Desert harvest: first of two winter produce crops head to market

Green and red leaf lettuce varieties make for a colorful desert landscape.
Lettuce and melons planted in the desert around Labor Day being picked and prepared for market

It's winter produce season in the desert Southwest. Farmers on both sides of the Colorado River from Tacna, Ariz. to Imperial, Calif. are already harvesting the first of what is typically two winter-season crops. Melons, lettuce, and a handful of other crops are moving from field to cooler before heading to market.

Dome Valley, Ariz. is nestled along the Gila River east of Yuma, where about two dozen produce coolers are fired up, waiting to take in produce picked from the field.

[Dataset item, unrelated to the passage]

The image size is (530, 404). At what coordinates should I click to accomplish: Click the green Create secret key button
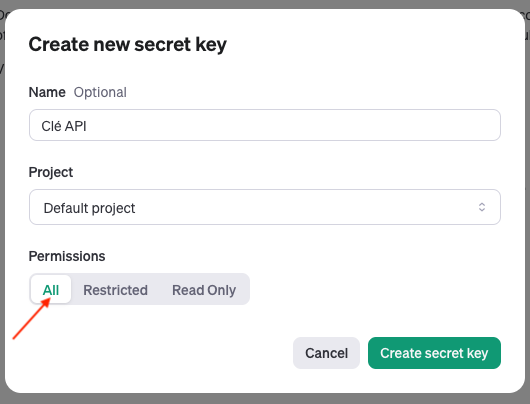click(x=434, y=353)
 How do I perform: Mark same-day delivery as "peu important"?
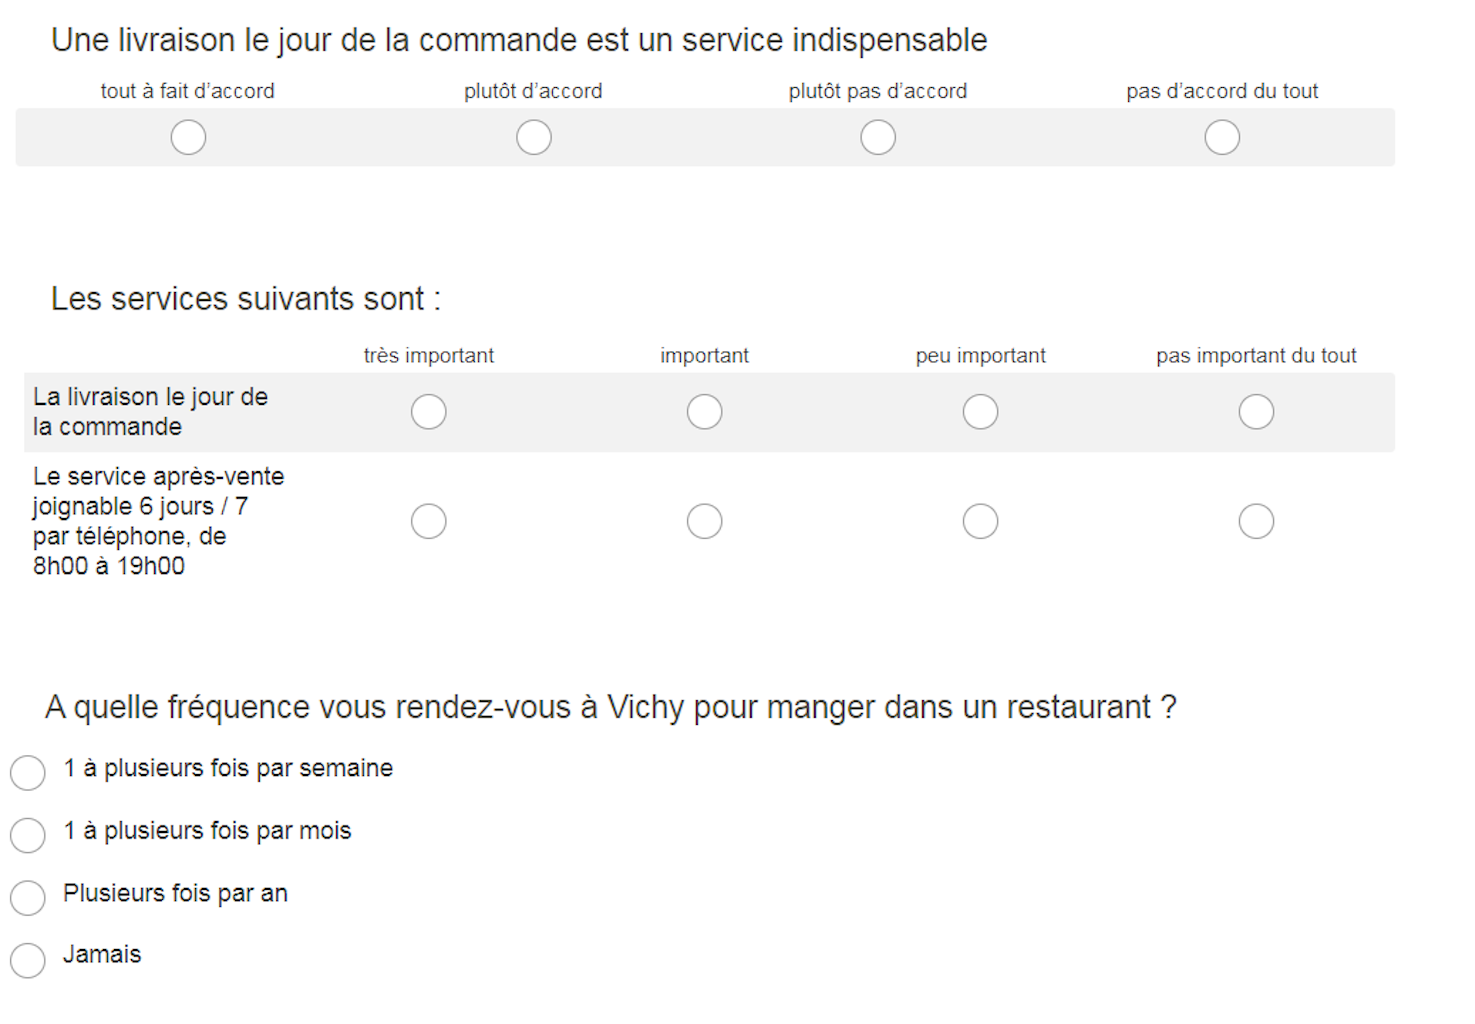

Growers typically start planting produce by Labor Day after early harvest of cotton and other crops. Produce is king in the region stretching across Imperial County, Calif. and Yuma County, Ariz.

The large produce companies that spend their summers in the Salinas Valley of California have transitioned to the desert. Traffic in Yuma, Ariz. has picked up significantly as the company employees who transition with these companies have arrived.

Yuma is the winter destination of a large retirement-aged community from across North America. Estimates suggest that Yuma's winter population exceeds 200,000. This includes a year-round population of nearly 100,000 and the annual "snowbird" flight – a group of about 100,000 seniors and others who arrive to enjoy the sunny, 70-degree winter weather.